New Tool (2.7): Keyboard Jammer

This replaces my previous tool with the same name, which didn’t really work. Hopefully this will. It seems to work so far, but keep in mind that this is a very early version, so expect to encounter some bugs (and please report them here).

This tool makes it possible to trigger different instruments on different tracks from the computer keyboard. It uses the following keys:

1 2 3 4
Q W E R
A S D F
Z X C V

Each of these keys triggers a C4 note on a different instrument/track, so it works best with drum samples or sampled phrases. You can assign the instruments and tracks to the keys in the midi input box of the instrument settings tab. Choose “Renoise OSC device”, and specify a channel and a track (see below). “Z” will trigger the instrument assigned to channel 1, “X” will trigger the instrument assigned to channel 2, and so on from left to right and from bottom to top.

Other keys that are uses by this tool:
Esc toggles edit mode.
Backslash ("") closes the tool.
Backspace undoes the last action.

All other keys will have their normal function.

Note: this tool only works when its dialog is focused (when the letters “Keyboard Jammer” are white).

Known limitations:
-the tool will only respond to key presses, not to key releases (this is not possible with the current API).
-the tool introduces some latency between the key press and the sound, which unfortunately is unavoidable.

Tip: You can assign multiple instruments to the same key, which you can use to layer drum sounds.

Have fun, and let me know what you think!

2 Likes

cool, will test it tonight!

This is cool once i figured it out but there seems to be a lag problem and sometimes notes will not trigger.

Dammit, I get dropped notes too. I thought I had solved this problem, but apparently not. I’ll see if I can do something about it.

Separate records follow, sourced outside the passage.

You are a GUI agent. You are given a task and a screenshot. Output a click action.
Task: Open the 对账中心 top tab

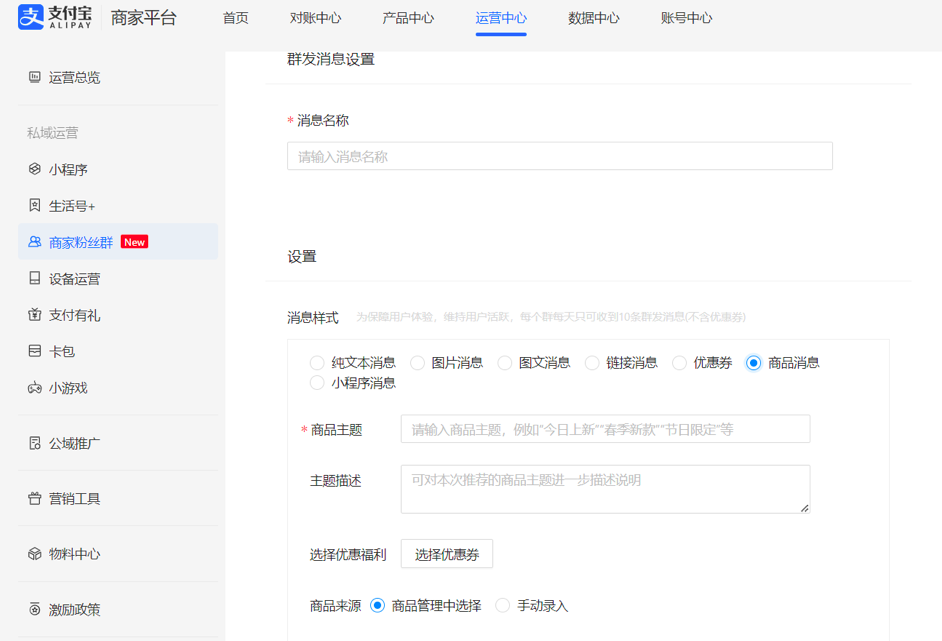click(315, 18)
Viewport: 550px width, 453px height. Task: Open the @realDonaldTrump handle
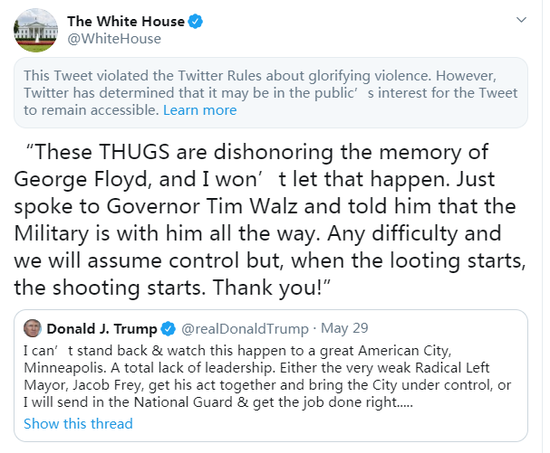[x=245, y=329]
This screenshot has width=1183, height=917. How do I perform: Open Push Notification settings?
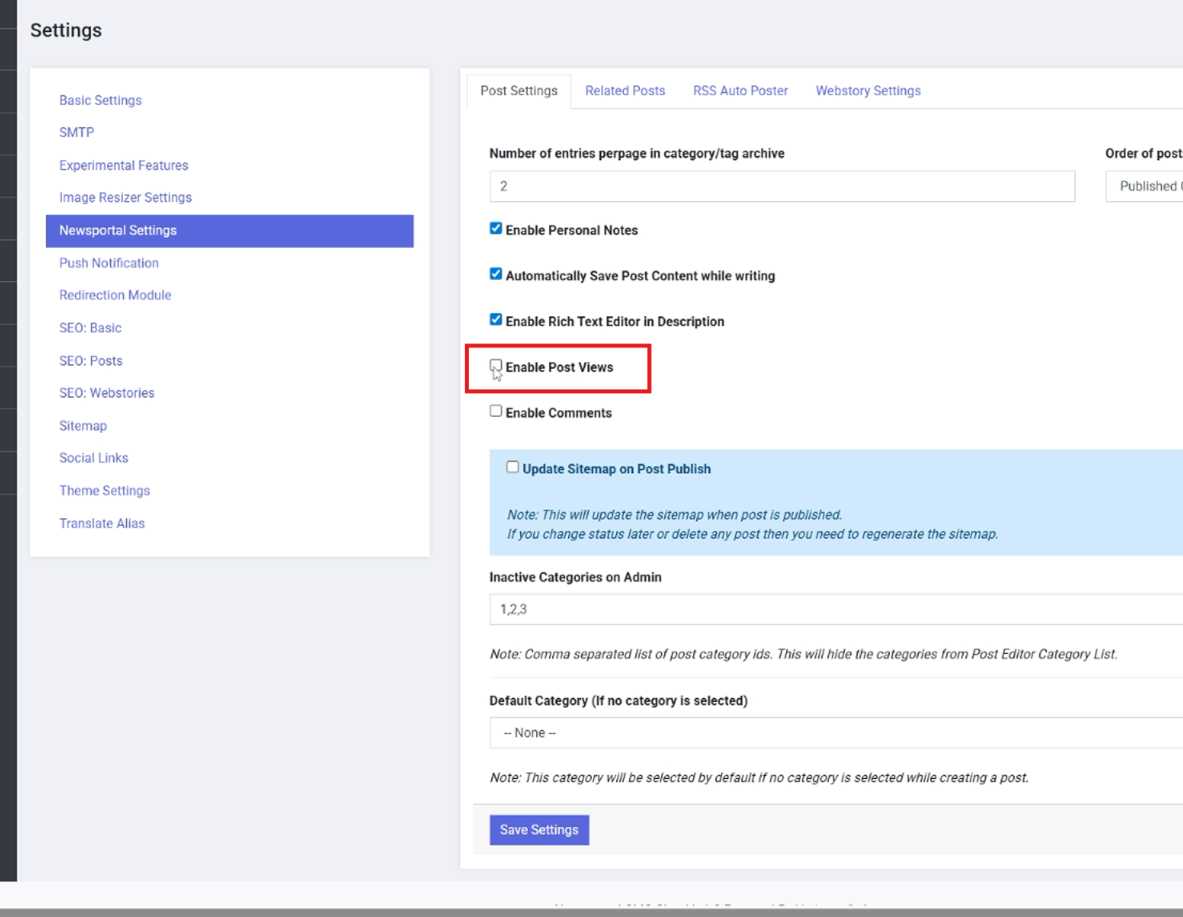pos(108,263)
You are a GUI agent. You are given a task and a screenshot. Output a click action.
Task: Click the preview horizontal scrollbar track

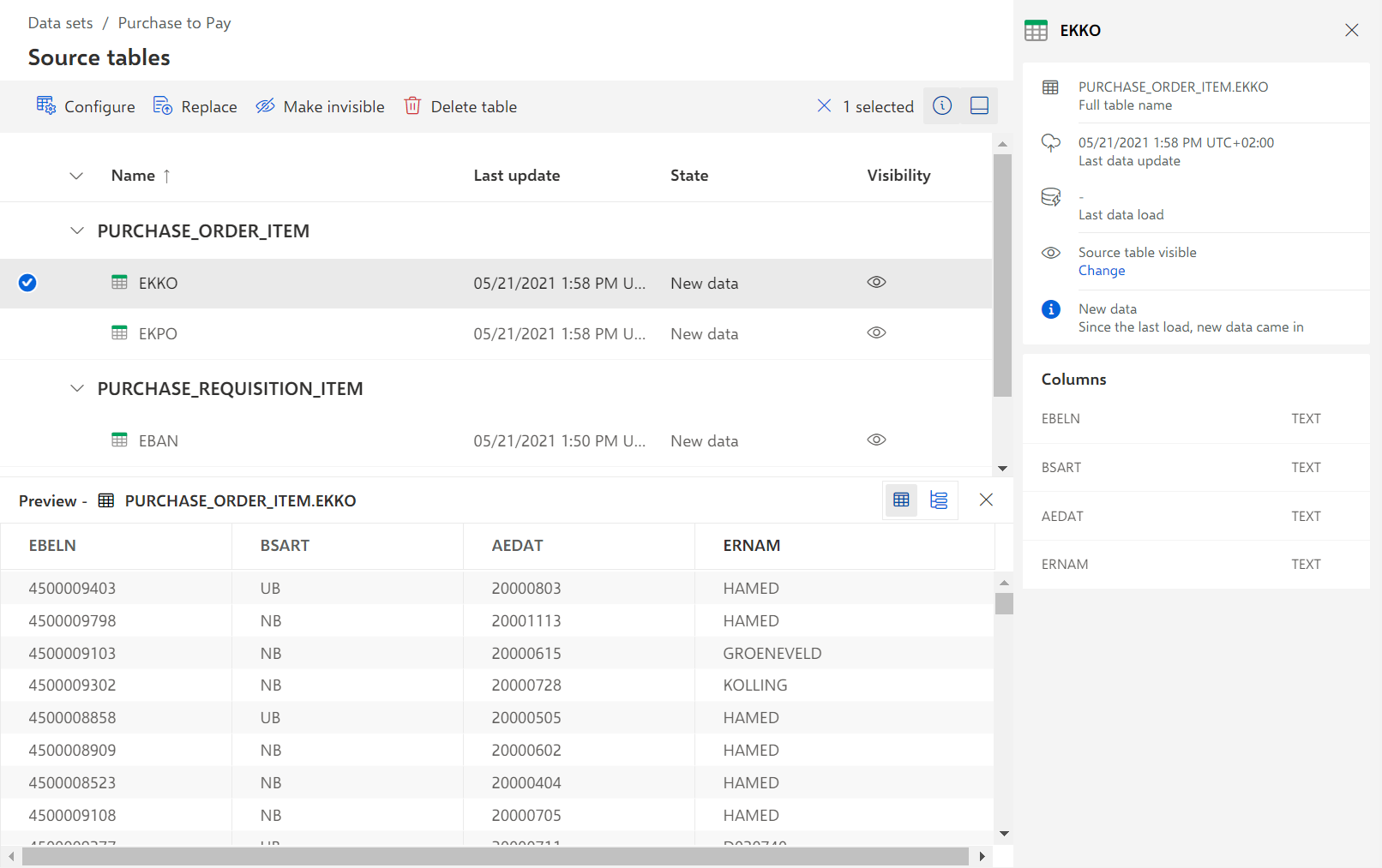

Regarding the lag, I’m afraid I can’t do anything about it. I noticed some latency too, and that was expected, since the notes aren’t triggered directly by the keys, like in the pattern editor. Instead, the keys trigger an OSC message, which in turn triggers the note, so latency seems unavoidable. I was actually pleasantly surprised that it wasn’t worse. For me it’s pretty usable for tapping out ideas, but I use quantize when recording with this.

Thanks for the feedback!

Nice idea!

Will certainly give this a go.

I had a similar problem to with the instrumentchainer tool, i thought i solved by adding a little latency (using a timer to add 0.05 secs of latency) between applying a the note command after checking if an OSC message was received.

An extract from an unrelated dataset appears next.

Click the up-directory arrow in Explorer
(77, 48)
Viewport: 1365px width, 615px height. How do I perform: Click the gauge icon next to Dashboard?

The LUA Interpreter seems a little slower in handling this stuff very fast.
the problems should be less frequent if the notes are really divided across tracks.

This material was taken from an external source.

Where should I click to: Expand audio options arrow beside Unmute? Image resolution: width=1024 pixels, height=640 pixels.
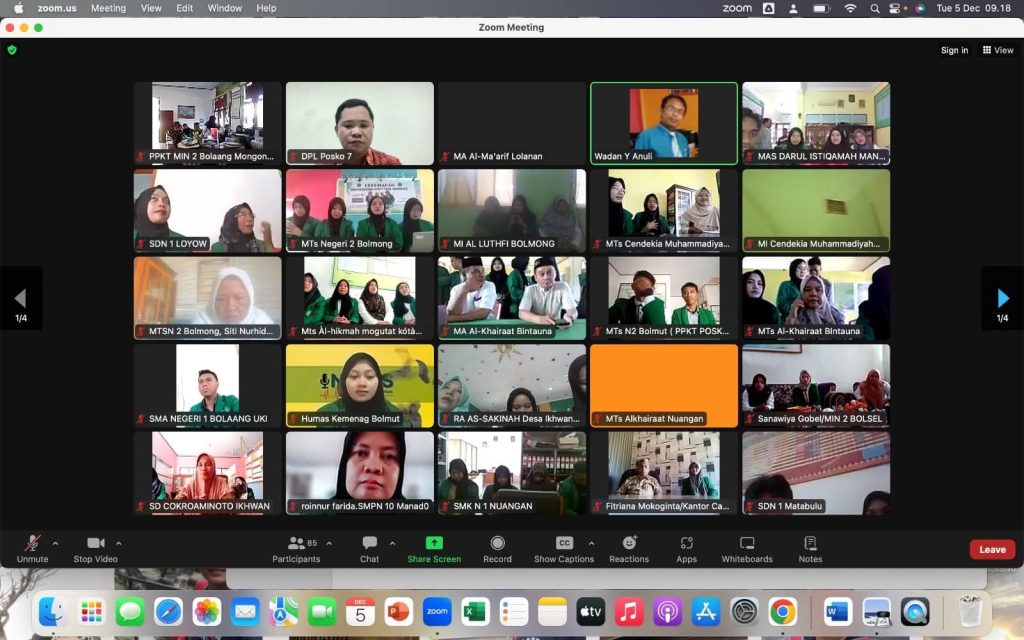pos(55,544)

Thanks for the tip, I think that should solve it. I was thinking of something like this, but I wasn’t sure how to do it yet. I’ll take a look at your instrument chainer.

I uploaded a new version, which hopefully solves the dropped notes issue.

This comes at a cost: it introduces extra latency. I had to add a delay of 2 ms (at least), which is the lowest I could go without getting dropped notes. I’d say it is still usable, but unfortunately the extra latency is definitely noticeable.

Let me know if you still experience dropped notes, if necessary I could add a valuebox for the delay, so that you can set it yourself.